◆ **EXERCISE**
Quote exactly the lines from the start of the entries to the one with "Given: Click the 7-Zip", both ends included.

◆ **RAW DATA**

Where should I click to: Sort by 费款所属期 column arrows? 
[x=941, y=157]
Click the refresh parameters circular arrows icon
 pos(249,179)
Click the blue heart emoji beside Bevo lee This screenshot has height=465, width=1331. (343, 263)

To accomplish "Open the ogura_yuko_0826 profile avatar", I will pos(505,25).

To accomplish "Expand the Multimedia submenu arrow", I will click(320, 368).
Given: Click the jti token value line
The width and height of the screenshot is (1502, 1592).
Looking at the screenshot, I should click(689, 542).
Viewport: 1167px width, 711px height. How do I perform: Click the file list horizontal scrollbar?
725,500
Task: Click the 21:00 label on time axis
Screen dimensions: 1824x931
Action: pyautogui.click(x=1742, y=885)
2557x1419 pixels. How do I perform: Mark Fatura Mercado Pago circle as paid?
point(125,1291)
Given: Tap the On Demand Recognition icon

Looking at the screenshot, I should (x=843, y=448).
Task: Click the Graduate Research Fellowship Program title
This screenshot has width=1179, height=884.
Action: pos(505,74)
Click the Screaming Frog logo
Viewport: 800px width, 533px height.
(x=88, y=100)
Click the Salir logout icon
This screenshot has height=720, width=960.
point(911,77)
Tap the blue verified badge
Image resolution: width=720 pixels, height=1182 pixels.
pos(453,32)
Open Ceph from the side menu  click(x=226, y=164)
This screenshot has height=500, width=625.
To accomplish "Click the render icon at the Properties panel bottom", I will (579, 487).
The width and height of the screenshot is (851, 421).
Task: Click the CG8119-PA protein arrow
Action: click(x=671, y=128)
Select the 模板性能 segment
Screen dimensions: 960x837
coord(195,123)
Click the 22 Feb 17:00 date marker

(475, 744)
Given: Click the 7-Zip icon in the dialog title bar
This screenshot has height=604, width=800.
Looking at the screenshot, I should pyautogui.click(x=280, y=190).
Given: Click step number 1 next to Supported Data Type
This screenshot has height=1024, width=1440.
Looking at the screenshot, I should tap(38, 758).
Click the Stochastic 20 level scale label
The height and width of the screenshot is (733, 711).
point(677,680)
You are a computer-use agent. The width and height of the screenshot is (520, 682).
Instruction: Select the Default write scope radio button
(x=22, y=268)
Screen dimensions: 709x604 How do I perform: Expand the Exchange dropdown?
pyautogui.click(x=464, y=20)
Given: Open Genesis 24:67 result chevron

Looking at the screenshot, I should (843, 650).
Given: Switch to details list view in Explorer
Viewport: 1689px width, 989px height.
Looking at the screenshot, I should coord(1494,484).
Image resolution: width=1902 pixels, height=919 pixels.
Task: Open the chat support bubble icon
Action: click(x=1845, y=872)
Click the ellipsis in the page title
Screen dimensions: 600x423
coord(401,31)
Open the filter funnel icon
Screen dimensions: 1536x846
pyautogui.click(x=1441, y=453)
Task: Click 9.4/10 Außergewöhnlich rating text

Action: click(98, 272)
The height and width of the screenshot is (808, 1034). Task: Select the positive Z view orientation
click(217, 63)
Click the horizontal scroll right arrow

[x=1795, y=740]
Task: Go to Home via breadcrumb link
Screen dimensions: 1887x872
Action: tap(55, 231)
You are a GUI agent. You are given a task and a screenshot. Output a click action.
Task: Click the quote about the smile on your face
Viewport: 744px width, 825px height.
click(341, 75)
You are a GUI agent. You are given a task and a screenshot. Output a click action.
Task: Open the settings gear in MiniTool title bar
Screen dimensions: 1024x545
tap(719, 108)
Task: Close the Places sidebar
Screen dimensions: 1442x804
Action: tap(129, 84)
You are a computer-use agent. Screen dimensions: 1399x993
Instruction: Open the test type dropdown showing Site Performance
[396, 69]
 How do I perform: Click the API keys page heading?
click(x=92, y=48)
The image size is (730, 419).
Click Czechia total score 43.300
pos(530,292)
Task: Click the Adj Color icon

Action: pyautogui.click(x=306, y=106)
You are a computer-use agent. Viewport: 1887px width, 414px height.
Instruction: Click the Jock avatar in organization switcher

◆ **SOLUTION TO THIS TASK**
Where should I click to: Sort by 费款所属期 column arrows? 
[x=941, y=157]
Click the refresh parameters circular arrows icon
 pos(249,179)
Click the blue heart emoji beside Bevo lee This screenshot has height=465, width=1331. (343, 263)

To accomplish "Open the ogura_yuko_0826 profile avatar", I will pos(505,25).

To accomplish "Expand the Multimedia submenu arrow", I will click(320, 368).
Given: Click the jti token value line
The width and height of the screenshot is (1502, 1592).
Looking at the screenshot, I should click(689, 542).
Viewport: 1167px width, 711px height. How do I perform: Click the file list horizontal scrollbar?
725,500
Task: Click the 21:00 label on time axis
Screen dimensions: 1824x931
Action: pyautogui.click(x=1742, y=885)
2557x1419 pixels. How do I perform: Mark Fatura Mercado Pago circle as paid?
point(125,1291)
Given: Tap the On Demand Recognition icon

Looking at the screenshot, I should (x=843, y=448).
Task: Click the Graduate Research Fellowship Program title
This screenshot has width=1179, height=884.
Action: pos(505,74)
Click the Screaming Frog logo
Viewport: 800px width, 533px height.
(x=88, y=100)
Click the Salir logout icon
This screenshot has height=720, width=960.
point(911,77)
Tap the blue verified badge
Image resolution: width=720 pixels, height=1182 pixels.
pos(453,32)
Open Ceph from the side menu  click(x=226, y=164)
This screenshot has height=500, width=625.
To accomplish "Click the render icon at the Properties panel bottom", I will (579, 487).
The width and height of the screenshot is (851, 421).
Task: Click the CG8119-PA protein arrow
Action: click(x=671, y=128)
Select the 模板性能 segment
Screen dimensions: 960x837
coord(195,123)
Click the 22 Feb 17:00 date marker

(475, 744)
Given: Click the 7-Zip icon in the dialog title bar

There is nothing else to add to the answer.